Mais en fait il fait plus que ça : il leur propose aussi de partager ce avec quoi ils viennent – une prise finalement riche et abondante !

Le ressourcement, le fait de reprendre des forces, s’accompagne d’un partage, un don mutuel, et peut-être de la joie de se retrouver et de manger simplement un peu de poisson et de pain, ensemble.

Et c’est là qu’ils retrouvent le ressuscité. Et c’est là qu’ils touchent en fait au cœur de leur mission. Autour de ce simple repas.

Ce qui est frappant d’ailleurs : c’est que tout du long de cette petite histoire, le ressuscité reste anonyme. Comme s’il n’y avait pas besoin de vérifier que c’est lui – une réalité qui s’impose par son évidence. Quelque chose d’imprévisible, mais qui en même temps apparaît comme simple et naturel.

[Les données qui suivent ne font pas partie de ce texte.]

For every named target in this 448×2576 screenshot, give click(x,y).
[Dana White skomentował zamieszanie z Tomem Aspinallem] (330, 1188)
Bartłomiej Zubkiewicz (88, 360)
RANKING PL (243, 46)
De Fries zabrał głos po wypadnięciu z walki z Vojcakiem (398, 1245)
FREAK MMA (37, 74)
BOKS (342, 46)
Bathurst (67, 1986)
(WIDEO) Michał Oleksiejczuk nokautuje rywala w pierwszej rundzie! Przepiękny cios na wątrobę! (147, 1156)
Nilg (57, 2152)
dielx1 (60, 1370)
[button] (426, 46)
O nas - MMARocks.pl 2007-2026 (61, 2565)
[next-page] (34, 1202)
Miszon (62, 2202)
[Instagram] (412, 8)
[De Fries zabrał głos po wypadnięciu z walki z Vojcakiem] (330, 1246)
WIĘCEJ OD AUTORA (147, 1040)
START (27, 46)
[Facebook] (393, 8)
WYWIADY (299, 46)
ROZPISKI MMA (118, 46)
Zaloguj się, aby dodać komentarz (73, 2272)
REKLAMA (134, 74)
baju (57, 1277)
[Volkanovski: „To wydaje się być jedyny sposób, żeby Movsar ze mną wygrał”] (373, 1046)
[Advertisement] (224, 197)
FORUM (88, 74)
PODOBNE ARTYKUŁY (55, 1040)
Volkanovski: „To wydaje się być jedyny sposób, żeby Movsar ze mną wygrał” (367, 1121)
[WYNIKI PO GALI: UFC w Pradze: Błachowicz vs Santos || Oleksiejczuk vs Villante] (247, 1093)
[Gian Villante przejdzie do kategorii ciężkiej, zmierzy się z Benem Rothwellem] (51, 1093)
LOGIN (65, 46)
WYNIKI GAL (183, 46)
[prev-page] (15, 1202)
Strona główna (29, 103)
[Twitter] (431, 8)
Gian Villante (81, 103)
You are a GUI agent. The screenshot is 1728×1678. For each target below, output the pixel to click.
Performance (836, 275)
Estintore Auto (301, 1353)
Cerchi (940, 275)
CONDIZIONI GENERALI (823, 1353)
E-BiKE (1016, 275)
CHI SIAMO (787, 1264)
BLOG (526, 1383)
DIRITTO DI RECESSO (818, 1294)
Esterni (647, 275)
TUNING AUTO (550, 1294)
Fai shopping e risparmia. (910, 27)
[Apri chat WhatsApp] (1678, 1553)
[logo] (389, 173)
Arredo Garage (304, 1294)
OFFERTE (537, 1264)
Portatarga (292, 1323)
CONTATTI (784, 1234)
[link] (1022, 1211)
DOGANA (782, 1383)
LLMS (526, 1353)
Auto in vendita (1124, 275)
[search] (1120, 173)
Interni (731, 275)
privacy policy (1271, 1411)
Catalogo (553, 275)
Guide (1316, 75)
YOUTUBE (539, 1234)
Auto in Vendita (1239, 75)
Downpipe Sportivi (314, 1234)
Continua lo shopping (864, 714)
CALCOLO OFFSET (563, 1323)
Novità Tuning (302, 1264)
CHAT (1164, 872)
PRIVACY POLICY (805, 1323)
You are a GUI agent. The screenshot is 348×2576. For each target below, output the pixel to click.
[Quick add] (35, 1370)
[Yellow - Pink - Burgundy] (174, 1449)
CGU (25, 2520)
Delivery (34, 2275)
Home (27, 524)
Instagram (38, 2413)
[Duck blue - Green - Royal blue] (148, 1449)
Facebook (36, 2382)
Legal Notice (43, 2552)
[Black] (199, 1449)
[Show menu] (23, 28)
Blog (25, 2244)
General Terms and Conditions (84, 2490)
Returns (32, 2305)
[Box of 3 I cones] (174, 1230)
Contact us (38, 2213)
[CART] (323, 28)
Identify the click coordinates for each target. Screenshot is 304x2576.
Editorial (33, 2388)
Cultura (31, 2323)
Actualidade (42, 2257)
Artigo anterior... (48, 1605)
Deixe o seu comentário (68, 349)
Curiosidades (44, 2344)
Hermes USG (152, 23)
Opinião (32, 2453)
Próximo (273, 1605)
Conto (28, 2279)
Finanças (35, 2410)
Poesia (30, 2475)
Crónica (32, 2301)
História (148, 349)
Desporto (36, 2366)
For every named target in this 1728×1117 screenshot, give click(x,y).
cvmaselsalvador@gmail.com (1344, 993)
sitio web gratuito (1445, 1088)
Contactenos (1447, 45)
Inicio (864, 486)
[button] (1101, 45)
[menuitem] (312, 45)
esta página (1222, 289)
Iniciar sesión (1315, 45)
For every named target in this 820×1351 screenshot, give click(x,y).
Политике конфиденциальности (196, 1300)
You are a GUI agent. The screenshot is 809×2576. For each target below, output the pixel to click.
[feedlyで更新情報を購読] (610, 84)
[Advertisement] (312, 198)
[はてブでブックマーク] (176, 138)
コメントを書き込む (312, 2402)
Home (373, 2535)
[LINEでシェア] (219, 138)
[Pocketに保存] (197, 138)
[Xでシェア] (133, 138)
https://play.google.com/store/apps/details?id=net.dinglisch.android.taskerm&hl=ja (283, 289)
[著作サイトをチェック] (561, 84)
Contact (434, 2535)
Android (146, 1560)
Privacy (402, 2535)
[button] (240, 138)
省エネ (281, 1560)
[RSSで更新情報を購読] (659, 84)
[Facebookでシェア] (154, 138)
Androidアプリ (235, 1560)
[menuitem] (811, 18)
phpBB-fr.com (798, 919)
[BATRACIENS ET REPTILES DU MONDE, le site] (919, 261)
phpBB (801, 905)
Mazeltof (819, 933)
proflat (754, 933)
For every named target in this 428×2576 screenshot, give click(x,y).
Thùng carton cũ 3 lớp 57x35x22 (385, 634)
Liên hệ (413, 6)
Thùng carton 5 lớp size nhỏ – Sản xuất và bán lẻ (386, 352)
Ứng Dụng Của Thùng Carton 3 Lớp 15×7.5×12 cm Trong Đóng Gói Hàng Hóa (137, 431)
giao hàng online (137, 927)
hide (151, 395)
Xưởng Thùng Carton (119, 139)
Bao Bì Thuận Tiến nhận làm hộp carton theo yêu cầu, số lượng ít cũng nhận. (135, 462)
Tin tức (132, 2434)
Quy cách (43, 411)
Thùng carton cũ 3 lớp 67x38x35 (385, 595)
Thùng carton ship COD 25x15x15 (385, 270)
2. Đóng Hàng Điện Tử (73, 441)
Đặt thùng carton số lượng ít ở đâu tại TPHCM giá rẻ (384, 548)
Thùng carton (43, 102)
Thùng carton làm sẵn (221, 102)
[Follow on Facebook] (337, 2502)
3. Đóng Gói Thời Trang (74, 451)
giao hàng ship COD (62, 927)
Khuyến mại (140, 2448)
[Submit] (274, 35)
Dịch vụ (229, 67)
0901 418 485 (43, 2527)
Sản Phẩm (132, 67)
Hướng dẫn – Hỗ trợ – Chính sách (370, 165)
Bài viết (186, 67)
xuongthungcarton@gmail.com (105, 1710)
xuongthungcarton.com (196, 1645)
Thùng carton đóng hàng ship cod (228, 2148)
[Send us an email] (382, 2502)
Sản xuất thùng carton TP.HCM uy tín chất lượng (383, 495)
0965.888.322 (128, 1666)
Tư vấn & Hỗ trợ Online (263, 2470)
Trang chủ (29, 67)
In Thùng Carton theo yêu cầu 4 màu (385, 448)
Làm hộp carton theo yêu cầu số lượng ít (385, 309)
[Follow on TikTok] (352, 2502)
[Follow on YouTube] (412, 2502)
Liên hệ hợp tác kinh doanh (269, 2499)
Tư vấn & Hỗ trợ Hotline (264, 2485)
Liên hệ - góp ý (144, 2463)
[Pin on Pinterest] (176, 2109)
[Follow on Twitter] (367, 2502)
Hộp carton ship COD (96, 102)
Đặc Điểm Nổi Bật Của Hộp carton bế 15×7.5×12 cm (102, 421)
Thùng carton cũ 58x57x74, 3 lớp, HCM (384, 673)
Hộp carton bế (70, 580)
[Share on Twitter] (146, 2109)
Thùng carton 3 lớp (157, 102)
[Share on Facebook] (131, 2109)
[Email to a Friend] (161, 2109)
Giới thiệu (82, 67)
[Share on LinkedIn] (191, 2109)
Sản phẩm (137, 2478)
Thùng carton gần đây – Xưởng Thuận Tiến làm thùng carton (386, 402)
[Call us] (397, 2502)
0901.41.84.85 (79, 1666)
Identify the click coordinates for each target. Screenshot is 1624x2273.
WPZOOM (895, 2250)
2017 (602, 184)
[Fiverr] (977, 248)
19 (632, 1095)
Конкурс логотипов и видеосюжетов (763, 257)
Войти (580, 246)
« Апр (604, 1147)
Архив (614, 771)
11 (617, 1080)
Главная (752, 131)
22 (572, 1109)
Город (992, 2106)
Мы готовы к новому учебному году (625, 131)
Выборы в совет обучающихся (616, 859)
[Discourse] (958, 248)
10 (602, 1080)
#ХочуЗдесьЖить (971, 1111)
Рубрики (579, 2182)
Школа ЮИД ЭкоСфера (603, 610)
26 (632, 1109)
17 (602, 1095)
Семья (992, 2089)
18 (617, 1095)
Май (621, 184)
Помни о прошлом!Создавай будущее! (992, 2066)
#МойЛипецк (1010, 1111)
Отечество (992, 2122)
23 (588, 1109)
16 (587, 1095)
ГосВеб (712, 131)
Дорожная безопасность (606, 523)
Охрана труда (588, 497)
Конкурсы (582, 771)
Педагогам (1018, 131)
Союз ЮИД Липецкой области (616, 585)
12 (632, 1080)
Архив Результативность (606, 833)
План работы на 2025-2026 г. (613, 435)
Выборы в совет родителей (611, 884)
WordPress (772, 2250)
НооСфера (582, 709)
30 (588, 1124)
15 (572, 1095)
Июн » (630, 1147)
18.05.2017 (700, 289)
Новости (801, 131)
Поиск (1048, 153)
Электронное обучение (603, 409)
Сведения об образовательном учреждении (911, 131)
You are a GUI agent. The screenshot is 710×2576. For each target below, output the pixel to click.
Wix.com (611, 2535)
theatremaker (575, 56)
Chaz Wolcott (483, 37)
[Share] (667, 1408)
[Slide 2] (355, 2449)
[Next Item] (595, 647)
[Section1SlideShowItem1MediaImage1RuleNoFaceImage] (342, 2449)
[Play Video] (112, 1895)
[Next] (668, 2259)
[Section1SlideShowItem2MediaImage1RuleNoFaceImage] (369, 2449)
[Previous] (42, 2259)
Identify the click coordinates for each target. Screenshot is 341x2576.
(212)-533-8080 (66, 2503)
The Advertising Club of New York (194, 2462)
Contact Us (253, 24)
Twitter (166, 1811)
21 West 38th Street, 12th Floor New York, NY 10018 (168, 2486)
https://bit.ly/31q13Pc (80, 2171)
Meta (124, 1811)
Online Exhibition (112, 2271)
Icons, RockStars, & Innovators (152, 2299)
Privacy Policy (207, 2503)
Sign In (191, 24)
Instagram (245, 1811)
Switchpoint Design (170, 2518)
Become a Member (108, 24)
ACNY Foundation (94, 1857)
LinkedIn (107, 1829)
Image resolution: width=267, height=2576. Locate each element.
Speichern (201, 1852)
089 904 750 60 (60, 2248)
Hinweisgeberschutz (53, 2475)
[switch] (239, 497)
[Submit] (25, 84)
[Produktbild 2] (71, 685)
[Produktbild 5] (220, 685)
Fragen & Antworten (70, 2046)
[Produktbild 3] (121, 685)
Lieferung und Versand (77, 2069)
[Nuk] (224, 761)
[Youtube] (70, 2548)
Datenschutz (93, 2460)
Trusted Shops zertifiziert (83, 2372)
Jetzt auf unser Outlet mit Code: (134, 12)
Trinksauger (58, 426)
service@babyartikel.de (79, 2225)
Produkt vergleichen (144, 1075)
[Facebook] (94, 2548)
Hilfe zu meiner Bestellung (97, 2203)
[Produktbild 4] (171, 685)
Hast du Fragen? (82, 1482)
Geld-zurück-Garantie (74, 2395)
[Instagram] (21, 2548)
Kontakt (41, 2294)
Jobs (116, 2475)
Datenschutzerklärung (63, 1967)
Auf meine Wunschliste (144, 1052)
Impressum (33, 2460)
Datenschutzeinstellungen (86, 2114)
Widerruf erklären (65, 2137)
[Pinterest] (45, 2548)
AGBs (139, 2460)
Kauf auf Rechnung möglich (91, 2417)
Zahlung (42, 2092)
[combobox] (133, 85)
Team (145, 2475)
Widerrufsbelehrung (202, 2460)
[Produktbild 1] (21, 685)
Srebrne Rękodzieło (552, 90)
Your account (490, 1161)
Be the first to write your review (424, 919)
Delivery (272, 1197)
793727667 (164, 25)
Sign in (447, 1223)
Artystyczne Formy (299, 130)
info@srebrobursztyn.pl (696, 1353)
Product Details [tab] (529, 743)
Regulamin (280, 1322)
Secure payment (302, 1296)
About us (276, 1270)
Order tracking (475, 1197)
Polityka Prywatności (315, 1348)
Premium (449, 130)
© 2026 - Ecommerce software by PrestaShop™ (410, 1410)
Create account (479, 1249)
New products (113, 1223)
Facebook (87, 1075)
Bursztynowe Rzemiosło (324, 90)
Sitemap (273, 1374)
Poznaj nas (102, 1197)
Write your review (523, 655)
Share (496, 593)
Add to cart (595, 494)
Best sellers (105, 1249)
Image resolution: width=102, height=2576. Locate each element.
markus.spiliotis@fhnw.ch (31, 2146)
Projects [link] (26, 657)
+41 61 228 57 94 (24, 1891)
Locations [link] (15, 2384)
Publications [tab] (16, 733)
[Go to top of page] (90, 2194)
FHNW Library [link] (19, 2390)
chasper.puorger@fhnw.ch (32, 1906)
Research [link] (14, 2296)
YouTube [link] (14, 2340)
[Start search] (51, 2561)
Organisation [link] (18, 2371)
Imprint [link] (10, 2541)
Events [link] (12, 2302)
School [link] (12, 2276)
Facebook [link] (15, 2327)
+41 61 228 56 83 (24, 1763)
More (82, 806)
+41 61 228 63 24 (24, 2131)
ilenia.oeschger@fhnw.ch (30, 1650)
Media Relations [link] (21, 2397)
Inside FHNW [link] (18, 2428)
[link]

Pour les prochaines fois que vous vivrez la Cène, j’aimerais vous inviter à vous rappeler de cette petite histoire.

Oui, c’est le Seigneur qui réellement nous invite à son repas – et qui nous fait de la place pour nous, et pour tous les autres qui viendront, pour ce qu’ils apporteront. Car ils viendront toujours avec quelque chose.

Et peut-être que nous découvrirons que ce repas ne se passe pas simplement ici, dans ce temple, mais qu’il s’invitera à l’improviste dans notre là où nous nous trouverons, au bord d’une plage, les pieds dans l’eau et la main à la pâte.